Replicating a Cheesecake Factory in Kuwait City is no mean feat, but M.H. Alshaya is making it happen, reports Beth Kowitt in Fortune (2/25/13). Through licensing agreements, Alshaya actually “manages dozens of international brands and thousands of stores” throughout the Middle East — “Starbucks, Pinkberry, IHOP, American Eagle Outfitters, Victoria’s Secret, Pottery Barn, and Williams-Sonoma” among them. This requires navigating “cultural, religious, and regulatory protocols,” while maintaining fidelity to the authentic American retail experience.
Restaurants are particularly tricky, given Islamic dietary laws, and perhaps even more demanding given Cheesecake Factory CEO David Overton’s insistence that the food tastes just as it does in its American restaurants. So, for example, the “meatloaf had to taste exactly the same using halal beef, sans Guinness marinade and pork bacon in the topping.” A beef bacon was developed and the cheese was marinated in non-alcoholic beer. The Chicken Madeira, traditionally made with wine, was re-created using “caramelized sugar with vinegar.”

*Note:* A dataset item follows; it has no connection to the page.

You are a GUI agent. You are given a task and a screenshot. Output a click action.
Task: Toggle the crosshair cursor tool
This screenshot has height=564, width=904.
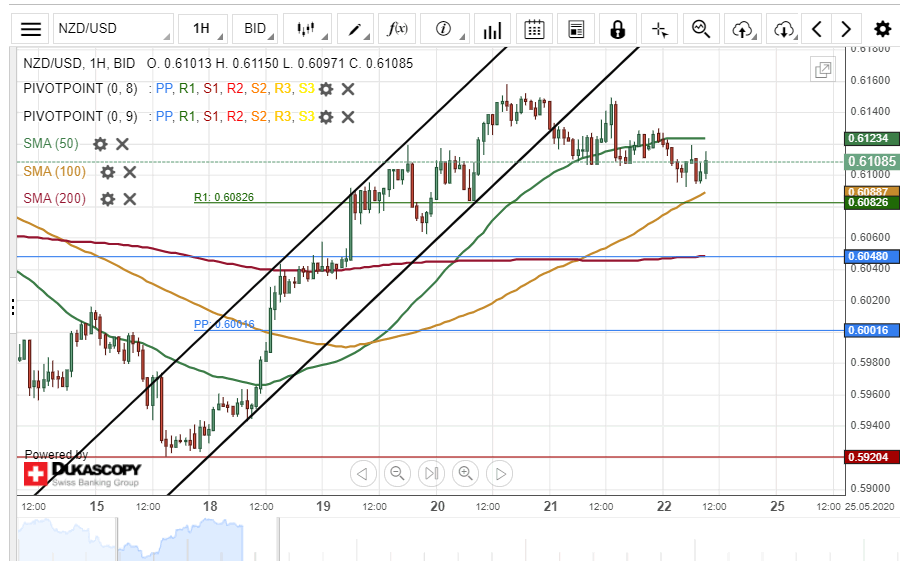[x=659, y=29]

Items that can’t be adequately replicated are dropped from the menu. Training is another hurdle: The wait-staff had to learn “that the Caramel Pecan Turtle Cheesecake didn’t actually contain turtle.” The Luau Salad is one of Cheesecake Factory’s most popular items, “but many of the new hires didn’t know what a luau was,” so this had to be explained. Such attention to detail has paid off, with 150 names on the waiting list for a table at the Cheesecake Factory in Dubai on its opening day, for instance. Each restaurant open for a year generates “about a half million dollars in profit.”